Il est difficile de faire parler les morts. Nul ne sait si Raymond Aron voterait le Traité constitutionnel européen. Il est plus que probable que ce vieux sage du libéralisme regretterait le triomphalisme bruxellois (si semblable au fond aux logorrhées hégéliennes et marxistes) sur le nouveau sens de l’Histoire menant directement vers l’avenir radieux du « marché compétitif et concurrentiel » répété sur les tons au fil des 436 articles constitutionnels. Il est certain que Raymond Aron rappellerait utilement que, selon le vrai libéralisme politique, le marché n’est qu’un moyen, et jamais la seule finalité de la société humaine.

Il est certain que Raymond Aron s’irriterait de la longue énumération d’une « Charte de droits » de l’homme, y compris économiques et sociaux, pour finir par déclarer cyniquement, que ces droits ne créent finalement « aucune » obligation pour l’Union européenne (Art. II-111-2). Il y verrait sans doute une analogie subreptice avec feu la Constitution soviétique de Brejnev, peu avare, elle aussi, en articles purement décoratifs, mais dépourvus de toute valeur contraignante. Il critiquerait également les articles rabaissant le Parlement européen à un niveau inférieur à toutes les normes occidentales (III-332 et III-157-2b) et les nouvelles dispositions dissuadant toute « coopération renforcée » entre états-membres volontaires pour faire avancer plus vite l’Europe (III-419-1 et I-44-3).

Il est sûr que Raymond Aron, en linguiste politique averti, remarquerait l’article II-76 qui parle de « droit d’entreprise » (au lieu du « droit d’entreprendre », lequel proclamerait, lui, le droit à l’initiative économique dans une société libre). La formulation qui a été préférée n’est pas fortuite. Elle n’évoque guère que la rente de situation des grandes multinationales déjà existantes. Il est vrai que les créations d’entreprises à venir, non encore survenues, sont par définition infiniment moins bien représentées dans les couloirs lobbyistes de Bruxelles… Il est vrai aussi que cette Constitution semble esquiver toute exigence autre que verbale contre les monopoles.

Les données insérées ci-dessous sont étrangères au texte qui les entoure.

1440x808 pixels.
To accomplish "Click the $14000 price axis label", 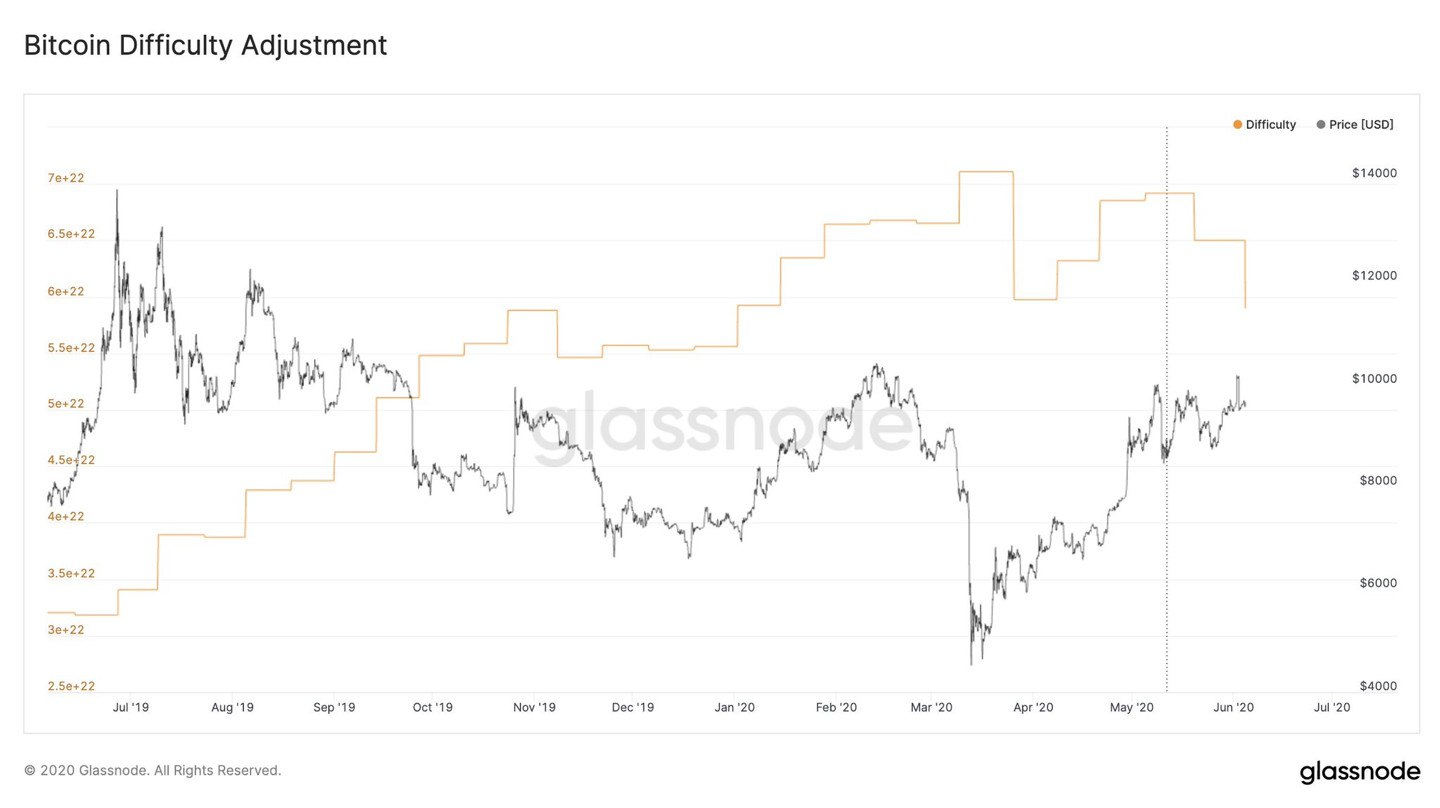I will click(1374, 173).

Il est certain enfin, que Raymond Aron s’alarmerait d’un glissement de sens insidieux : L’interdiction absolue de toute « discrimination », répétée presque à chaque chapitre, a perdu son sens ordinaire, un peu comme dans les « novlangues » des régimes autoritaires. On croyait qu’il s’agissait de bannir définitivement les injustices basées sur l’inégalité des sexes et toutes sortes de racismes. Pas du tout. Il faut lire la Constitution en entier pour s’apercevoir que cette interdiction ne s’applique véritablement qu’aux capitaux, lesquels sont « discriminés » chaque fois qu’une législation protège un service public ou un droit social quelconque. Les Etats-membres qui ne détruiraient pas assez rapidement leur droit interne pourraient être privés de droit de vote au Conseil des ministres européens (I-59-3), et sévèrement sanctionnés (III-360).

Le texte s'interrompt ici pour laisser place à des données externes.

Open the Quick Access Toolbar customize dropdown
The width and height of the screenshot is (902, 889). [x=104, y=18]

Pour un libéral européen, aujourd’hui, vouloir aligner progressivement notre condition salariale sur celle des Chinois, c’est à peu près aussi extrémiste que de prétendre porter le droit social chinois à la hauteur du nôtre, par l’instauration volontariste d’un « smic mondial ». (De toutes façons, on le sait, le smic mondialisé se fera, par le marché concurrentiel ou autrement. La seule question est de savoir s’il s’imposera par le haut ou par le bas.) On peut s’attrister devant une certaine faillite des élites étatiques européennes, qui se placent délibérément au service du vieux projet communiste maoïste de ruiner tout doucement l’Occident à l’aide d’une innombrable armée d’esclaves manufacturiers.

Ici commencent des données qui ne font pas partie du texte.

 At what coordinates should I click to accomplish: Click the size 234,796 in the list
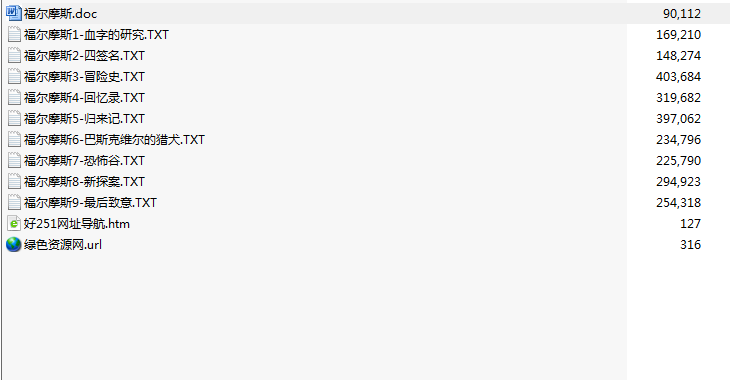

Assurément, Raymond Aron se mettrait en colère et sonnerait l’alarme contre l’article III-142. Celui-ci créé une innovation de taille en assimilant désormais des personnes morales (c’est-à-dire les entreprises) à des personnes physiques, dotées des mêmes droits (mais en en excluant, on se demande bien pourquoi, les associations à but non lucratif, qui pourtant selon Tocqueville constituent le fondement des libertés civiles). Depuis quand fait-on d’une créature artificielle (la personne morale) l’équivalent de l’individu ? Certains y verront l’irruption du renard dans le poulailler et l’invitation du loup à venir banqueter à la bergerie. Ou plutôt un remake inattendu du vieux « Parti unique » et de ses insaissisables « organes » ?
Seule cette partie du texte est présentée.